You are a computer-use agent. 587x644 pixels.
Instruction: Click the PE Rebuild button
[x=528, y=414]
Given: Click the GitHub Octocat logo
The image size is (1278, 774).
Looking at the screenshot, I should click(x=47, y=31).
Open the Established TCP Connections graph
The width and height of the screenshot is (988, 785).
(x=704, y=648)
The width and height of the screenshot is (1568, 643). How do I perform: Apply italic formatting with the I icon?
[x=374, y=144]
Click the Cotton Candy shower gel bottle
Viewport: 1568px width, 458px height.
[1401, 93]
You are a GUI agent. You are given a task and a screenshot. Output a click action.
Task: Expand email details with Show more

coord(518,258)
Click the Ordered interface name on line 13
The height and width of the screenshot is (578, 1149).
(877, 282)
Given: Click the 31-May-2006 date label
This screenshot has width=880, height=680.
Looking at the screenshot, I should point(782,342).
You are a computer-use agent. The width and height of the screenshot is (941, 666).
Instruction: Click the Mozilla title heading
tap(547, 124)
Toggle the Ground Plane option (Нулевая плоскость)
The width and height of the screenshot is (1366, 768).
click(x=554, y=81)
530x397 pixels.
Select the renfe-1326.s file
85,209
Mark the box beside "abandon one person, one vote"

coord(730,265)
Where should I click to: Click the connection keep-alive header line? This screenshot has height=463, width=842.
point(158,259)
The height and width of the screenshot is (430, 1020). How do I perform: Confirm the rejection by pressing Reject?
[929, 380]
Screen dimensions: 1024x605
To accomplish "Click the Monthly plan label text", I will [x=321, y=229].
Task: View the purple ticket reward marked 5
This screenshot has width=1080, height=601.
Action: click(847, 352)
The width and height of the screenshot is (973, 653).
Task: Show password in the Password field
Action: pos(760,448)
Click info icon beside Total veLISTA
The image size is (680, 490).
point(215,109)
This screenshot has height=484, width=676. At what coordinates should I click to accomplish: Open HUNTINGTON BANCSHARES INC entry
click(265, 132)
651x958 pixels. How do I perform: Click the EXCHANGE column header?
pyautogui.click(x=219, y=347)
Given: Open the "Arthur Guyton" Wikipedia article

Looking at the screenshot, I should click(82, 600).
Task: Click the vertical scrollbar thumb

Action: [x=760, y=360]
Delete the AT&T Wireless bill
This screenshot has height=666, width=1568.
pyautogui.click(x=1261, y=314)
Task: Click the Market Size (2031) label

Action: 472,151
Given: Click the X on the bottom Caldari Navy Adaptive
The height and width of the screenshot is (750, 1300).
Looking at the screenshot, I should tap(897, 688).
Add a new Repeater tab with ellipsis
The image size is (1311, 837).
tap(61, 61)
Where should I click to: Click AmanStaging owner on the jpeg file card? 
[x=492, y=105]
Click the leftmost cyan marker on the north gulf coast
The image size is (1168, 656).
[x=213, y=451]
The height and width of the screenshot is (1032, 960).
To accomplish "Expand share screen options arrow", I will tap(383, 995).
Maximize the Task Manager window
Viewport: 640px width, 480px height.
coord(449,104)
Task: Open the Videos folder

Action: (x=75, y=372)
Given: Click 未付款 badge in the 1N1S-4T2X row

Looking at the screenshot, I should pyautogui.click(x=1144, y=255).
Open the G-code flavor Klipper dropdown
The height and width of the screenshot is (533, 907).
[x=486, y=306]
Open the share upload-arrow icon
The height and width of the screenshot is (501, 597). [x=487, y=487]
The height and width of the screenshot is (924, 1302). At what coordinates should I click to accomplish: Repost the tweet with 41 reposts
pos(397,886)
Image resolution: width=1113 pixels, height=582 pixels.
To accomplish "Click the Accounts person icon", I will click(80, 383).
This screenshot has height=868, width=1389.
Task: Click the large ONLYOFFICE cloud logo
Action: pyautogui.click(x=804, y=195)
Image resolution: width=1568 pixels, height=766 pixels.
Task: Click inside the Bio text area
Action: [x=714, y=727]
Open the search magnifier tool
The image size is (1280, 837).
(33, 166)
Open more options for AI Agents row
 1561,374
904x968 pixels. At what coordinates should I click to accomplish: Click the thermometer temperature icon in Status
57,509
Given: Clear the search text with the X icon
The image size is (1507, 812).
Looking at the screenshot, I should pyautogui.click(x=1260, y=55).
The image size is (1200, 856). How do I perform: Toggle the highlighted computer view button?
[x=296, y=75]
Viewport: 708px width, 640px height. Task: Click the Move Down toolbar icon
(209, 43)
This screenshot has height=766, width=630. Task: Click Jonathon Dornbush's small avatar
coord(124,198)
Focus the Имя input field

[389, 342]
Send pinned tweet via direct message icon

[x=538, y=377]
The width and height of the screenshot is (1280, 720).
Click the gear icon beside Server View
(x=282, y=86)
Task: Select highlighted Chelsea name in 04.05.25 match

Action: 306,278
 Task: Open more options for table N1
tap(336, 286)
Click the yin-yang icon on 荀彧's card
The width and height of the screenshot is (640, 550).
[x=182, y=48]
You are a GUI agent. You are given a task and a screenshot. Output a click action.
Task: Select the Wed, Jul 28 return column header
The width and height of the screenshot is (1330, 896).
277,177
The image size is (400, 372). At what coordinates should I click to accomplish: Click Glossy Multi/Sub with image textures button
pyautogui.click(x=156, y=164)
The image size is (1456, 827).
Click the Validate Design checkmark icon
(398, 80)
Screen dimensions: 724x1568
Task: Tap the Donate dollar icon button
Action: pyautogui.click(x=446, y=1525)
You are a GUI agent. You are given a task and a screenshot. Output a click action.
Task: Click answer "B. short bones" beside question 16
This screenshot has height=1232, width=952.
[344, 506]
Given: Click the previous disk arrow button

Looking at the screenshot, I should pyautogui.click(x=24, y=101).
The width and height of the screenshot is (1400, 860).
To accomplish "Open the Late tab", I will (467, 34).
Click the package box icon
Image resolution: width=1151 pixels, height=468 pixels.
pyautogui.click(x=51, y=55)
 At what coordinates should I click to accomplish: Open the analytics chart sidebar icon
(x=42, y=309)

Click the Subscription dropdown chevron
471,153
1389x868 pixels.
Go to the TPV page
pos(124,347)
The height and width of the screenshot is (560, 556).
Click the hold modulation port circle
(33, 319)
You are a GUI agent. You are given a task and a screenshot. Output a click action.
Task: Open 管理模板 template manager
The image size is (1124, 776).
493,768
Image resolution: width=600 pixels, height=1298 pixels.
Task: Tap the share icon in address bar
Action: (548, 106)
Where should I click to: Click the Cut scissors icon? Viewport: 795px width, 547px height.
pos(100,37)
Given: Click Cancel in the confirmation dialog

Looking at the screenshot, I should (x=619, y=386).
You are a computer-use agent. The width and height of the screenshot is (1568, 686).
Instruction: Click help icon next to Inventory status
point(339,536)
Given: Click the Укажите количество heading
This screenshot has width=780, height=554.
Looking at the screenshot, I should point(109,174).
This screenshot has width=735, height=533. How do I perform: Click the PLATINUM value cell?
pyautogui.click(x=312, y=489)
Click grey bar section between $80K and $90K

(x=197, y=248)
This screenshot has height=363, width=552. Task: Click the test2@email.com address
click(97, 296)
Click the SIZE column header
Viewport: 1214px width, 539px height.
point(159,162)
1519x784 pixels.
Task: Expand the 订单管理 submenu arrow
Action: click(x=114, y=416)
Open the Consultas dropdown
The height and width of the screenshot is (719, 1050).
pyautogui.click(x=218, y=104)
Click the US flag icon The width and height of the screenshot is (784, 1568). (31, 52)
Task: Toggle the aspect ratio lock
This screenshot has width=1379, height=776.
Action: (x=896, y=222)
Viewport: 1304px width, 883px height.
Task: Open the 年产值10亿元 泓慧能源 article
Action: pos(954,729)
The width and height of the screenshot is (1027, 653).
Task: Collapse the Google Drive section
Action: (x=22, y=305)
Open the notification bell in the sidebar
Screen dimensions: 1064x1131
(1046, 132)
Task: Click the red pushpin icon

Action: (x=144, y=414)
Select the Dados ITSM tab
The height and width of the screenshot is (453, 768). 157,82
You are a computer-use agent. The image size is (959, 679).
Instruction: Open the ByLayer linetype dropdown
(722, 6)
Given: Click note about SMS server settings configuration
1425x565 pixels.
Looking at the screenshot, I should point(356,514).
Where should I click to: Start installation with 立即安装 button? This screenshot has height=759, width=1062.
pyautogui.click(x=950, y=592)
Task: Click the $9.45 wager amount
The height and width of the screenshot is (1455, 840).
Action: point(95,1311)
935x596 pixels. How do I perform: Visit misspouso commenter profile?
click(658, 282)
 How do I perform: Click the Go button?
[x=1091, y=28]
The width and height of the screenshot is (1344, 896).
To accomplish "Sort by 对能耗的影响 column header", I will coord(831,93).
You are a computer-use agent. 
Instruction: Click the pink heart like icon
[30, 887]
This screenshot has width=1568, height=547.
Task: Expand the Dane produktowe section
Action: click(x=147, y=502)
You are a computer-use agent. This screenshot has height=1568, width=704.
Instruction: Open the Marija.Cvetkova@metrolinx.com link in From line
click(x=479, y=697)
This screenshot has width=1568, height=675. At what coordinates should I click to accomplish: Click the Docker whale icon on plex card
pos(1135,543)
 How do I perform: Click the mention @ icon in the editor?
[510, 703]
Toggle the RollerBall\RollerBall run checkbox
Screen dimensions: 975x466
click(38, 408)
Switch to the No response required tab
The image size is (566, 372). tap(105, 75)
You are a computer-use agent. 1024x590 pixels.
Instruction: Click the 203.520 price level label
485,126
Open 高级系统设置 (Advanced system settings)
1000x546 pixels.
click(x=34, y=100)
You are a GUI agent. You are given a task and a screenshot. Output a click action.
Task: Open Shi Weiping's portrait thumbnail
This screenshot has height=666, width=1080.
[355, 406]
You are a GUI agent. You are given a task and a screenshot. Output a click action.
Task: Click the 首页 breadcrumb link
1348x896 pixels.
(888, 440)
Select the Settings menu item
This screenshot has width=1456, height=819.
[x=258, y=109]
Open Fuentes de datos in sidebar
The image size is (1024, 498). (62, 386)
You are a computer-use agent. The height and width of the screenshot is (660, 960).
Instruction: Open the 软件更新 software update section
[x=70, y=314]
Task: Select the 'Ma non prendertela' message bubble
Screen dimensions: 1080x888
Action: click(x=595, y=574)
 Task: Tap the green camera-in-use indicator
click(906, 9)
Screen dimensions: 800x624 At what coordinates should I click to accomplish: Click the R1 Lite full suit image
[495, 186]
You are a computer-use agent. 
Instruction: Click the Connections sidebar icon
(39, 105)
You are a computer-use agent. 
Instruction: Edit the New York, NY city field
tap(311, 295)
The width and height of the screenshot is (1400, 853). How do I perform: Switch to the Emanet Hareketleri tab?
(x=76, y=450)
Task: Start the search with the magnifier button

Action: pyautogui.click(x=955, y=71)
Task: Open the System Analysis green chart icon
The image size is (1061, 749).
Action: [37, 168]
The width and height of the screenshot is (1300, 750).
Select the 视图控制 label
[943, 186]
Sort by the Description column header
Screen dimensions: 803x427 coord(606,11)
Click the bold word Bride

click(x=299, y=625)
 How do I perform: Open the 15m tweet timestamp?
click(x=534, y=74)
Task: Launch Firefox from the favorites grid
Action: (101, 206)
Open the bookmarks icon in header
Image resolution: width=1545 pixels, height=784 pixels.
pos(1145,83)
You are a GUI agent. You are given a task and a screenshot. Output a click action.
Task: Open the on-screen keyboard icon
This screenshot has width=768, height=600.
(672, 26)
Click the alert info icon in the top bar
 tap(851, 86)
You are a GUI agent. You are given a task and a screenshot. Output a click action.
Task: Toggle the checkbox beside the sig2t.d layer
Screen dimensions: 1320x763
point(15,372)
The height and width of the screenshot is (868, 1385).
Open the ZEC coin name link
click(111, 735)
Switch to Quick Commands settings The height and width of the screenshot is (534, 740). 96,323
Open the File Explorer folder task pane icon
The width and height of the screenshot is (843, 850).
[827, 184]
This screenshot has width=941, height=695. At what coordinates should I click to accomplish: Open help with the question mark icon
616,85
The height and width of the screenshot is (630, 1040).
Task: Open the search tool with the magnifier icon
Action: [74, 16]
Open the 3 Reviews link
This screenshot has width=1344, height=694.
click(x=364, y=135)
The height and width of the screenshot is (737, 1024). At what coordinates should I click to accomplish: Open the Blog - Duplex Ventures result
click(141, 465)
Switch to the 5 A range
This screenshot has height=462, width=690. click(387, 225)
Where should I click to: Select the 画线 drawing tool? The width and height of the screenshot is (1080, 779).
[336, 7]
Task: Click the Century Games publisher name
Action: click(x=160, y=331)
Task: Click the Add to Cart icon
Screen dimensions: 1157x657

______________________________

• **EXERCISE DETAILS**:
Every line of the records that includes the word "checkbox" should be gathered.

• **TASK RESPONSE**:
Toggle the RollerBall\RollerBall run checkbox
Task: Toggle the checkbox beside the sig2t.d layer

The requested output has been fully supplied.